The Class of 1919 Comes Home

le plus ca change. . .

Only slowly had the country comt to accept the war in Europe. But by 1919, America glowed with a patriotic fervor and wanted a permanent system of national defense. The 1914 CRIMSON had denounced the "Jingoistic patriots" who had marched through the streets of Boston. By 1917 though, they had accepted the war as just.

"Imperialism will perish before democracy without fail and inevitably. The day of the failure of the imperialism of Germany was forewritten from that time when she made her enemy the greatest democracy of the world."

In January, with the war won and a rgeat democracy to protect, Charles William Eliot '53, Harvard President Emeritus, proposed a system of Universal Military Training based on the Swiss Army plan. He said that the Army should no longer be the class or professional army it was before the war.

Eliot said the Army should operate without pay for servicemen, for "the idea of a man's doing it for pay is absolutely revolting," he said.

"The elements of military training and discipline have had a high value for both the physique and the morale of [our] young men," Eliot said. "These values should be obtained in permanence for the American population."


Eliot's military program, for everyone from 20 to 45 years old, needed officers. The old Reserve Officer Training Corps (ROTC) was instituted in 1916. It was the quickest way of providing officers, but the program was at best an emergency measure. Harvard stopped all military training in the spring of 1919 to prepare a new program for the fall. The CRIMSON concurred with the postponement, despite "the desruction of enormous nations by the Bolshevicks and Reds and Sparticides."
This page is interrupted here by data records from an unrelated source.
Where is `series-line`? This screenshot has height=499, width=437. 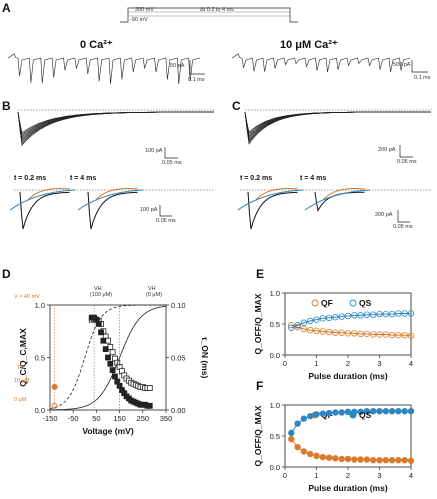
series-line is located at coordinates (352, 330).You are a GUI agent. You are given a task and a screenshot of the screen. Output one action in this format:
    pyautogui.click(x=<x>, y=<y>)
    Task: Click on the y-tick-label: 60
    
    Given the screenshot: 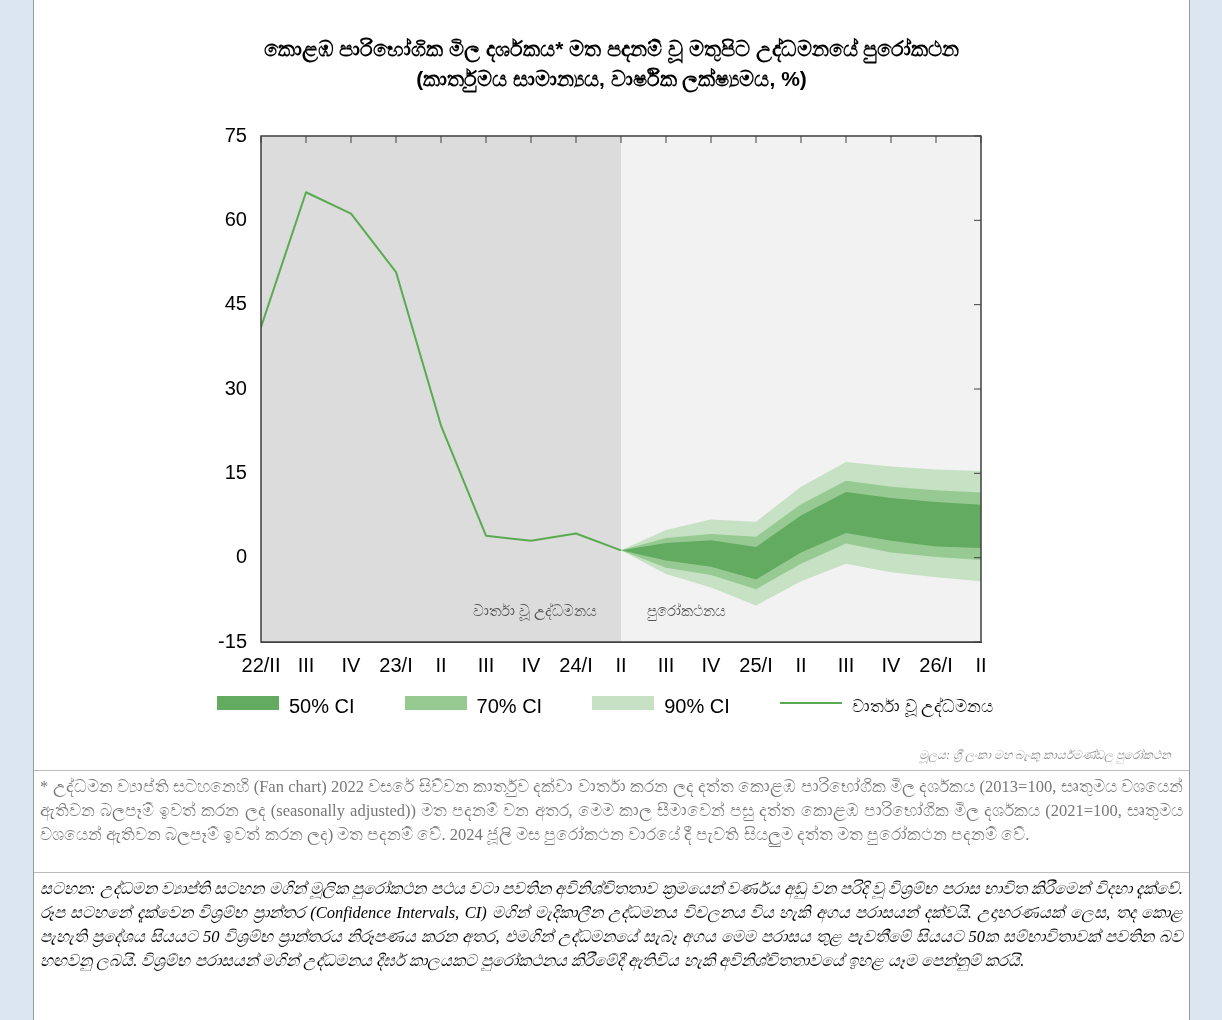 What is the action you would take?
    pyautogui.click(x=236, y=218)
    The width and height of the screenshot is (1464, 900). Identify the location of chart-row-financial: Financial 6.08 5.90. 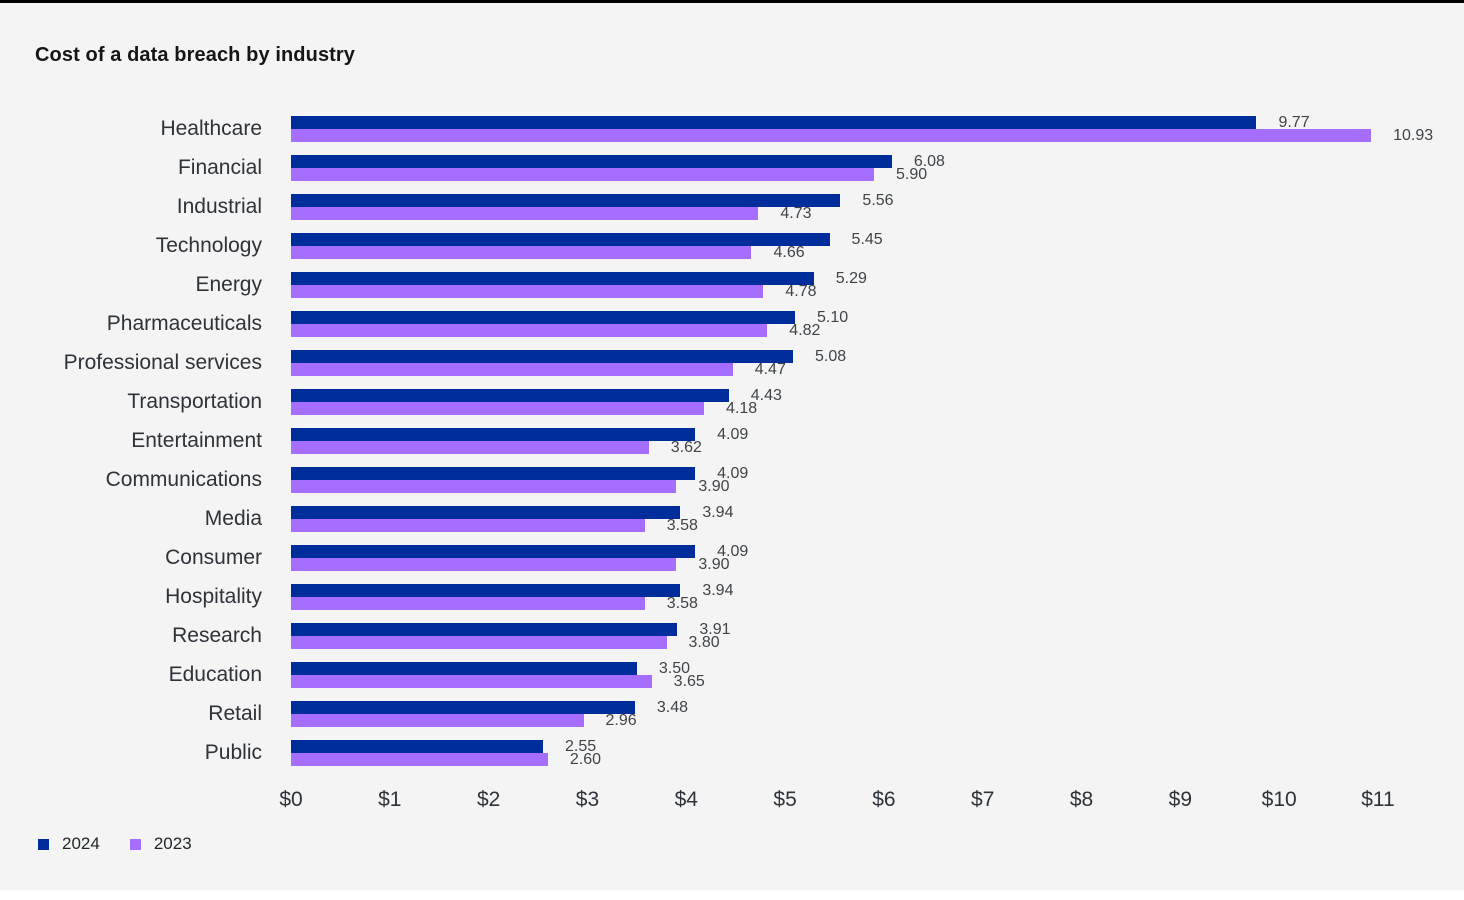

Harvard President Abbott Lawrence Lowell recommended that the new ROTC program relegate the drill and infantry practices to the summer in order to concentrate on the more technical programs during the year. Soon an entire program for concentration in Military Science was developed, requiring courses in Military Science, Physics, Mathematics, History, and a full course in Literature.

Franklin D. Roosevelt '04, Assistant Secretary of the Navy, liked the program and on June 4 announced plans for Naval units of ROTC on many large college campuses.

Harvard units were well-known during the war. Lieutenant-Coronel James A. Shannon, commandant of the Harvard ROTC during the spring and summer of 1917, was posthumously awarded the Distinguished Service Cross for heroism in France. Earlier, he had served in the Philippine Islands and from 1911 to 1914 took part in several expeditions against the "hostile" Moros in Mindanao. He served in Mexico with the Pancho Villa Punitive Expedition and was selected by General Pershing to command the famous Apache Indian Scouts. After his return from Mexico, he came to Harvard as Professor of Military Science and Tactics.

Colonel Robert C. F. Goetz, the commandant of the new Harvard ROTC units, worked out many of the plans for the national system.

"One of the greatest lessons learned in this war is the absolute necessity of a great reservoir of trained officer material," Goetz said. "It was learned early in the recent officers training camps that it was well nigh impossible task to train an officer properly in the technique of his branch of the service, if, at the same time, it was necessary to teach him the basic principles of a military education."

THE HARVARD Class of 1919, however, was as concerned with the new world order as they were with the permanent defense of freedom and democracy. President Woodrow Wilson returned from the Versailles Peace Conference and spoke to a crowd of 8000 at Mechanics Hall in Boston.

"The proudest thing I have to report to you is that this great country of ours is trusted throughout the world," Wilson said.

Wilson, ex-President William Howard Taft, and Harvard President Lowell campaigned across the country for the League of Nations. The Class of 1919 was largely in favor of the League.

The Great Debate about the League took place on March 19, 1919, between President Lowell '77 and Henry Cabot Lodge '71, Senator from Massachusetts. Over 100,000 people applied for tickets for the 2900 seats in Symphony Hall and the winners were chosen by lottery. Lodge offered five "constructive criticisms," the first of which was that the League "should be redrafted and put into language that everyone can understand."